We acknowledge that a limitation of the present study is the use of male rats only. Well-documented sex-specific neuroimmune mechanisms have been demonstrated to underlie the development of neuropathic pain [71, 72], however it is unknown if similar mechanisms underlie the stress-induced prolongation of post-surgical pain. Our pilot data suggest that although both sexes display comparable RRS-induced prolongation of post-surgical mechanical and thermal hypersensitivity, there was no associated change in the expression of iba1, nlrp3 or il1b in the dorsal horn of female rats, as was observed in male rats in this study. These data suggest possible sex-specific neurobiological mechanism which drive the behavioural changes observed, however we cannot rule out that changes may occur at a protein level or post transcriptional processing such as protein cleavage, phosphorylation, trafficking and degradation, which can occur independently of transcript expression. Future studies will focus on examining whether chronic stress combined with surgery engage distinct sex-dependent molecular mechanisms resulting in the prolongation of pain-related sensory and affective responding.

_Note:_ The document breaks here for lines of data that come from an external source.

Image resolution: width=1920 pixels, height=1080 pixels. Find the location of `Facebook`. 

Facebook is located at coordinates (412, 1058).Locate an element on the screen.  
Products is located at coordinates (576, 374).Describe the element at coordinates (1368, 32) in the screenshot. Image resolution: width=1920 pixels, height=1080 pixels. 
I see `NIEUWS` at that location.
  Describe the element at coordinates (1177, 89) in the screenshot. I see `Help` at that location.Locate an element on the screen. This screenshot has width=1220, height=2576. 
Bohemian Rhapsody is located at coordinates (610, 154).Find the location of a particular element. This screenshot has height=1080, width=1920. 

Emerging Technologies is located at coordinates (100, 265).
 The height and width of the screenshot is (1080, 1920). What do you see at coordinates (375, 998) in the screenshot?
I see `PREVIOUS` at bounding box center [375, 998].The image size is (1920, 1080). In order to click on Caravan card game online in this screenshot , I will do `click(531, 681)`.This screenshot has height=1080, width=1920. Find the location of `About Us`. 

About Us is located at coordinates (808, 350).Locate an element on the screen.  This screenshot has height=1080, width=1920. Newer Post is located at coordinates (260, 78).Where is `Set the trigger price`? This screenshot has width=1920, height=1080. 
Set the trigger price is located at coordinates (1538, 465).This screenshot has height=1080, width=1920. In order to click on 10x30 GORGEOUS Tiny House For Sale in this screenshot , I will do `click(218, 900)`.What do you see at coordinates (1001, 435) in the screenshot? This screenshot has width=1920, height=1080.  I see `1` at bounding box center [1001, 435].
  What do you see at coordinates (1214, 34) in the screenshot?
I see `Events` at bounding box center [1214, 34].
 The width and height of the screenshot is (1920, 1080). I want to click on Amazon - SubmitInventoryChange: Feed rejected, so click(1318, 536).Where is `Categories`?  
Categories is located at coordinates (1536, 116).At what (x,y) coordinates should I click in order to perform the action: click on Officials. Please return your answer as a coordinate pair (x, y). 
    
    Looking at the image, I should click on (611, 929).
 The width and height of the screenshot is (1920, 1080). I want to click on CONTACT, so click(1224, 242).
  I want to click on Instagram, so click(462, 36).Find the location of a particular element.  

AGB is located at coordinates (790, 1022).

In conclusion, our findings demonstrate that RRS significantly exacerbates both somatosensory hypersensitivity and affective-pain dysregulation post-surgery, effects mediated, at least in part, by the β-adrenergic receptor activation, alterations in spinal microglia and NLRP3-IL-1β signalling. Together, these results provide valuable insights into how chronic stress and a negative affective state alters post-surgical pain processing and emotionality, suggesting potential targets for therapeutic interventions for the co-morbidity of mood and pain disorders.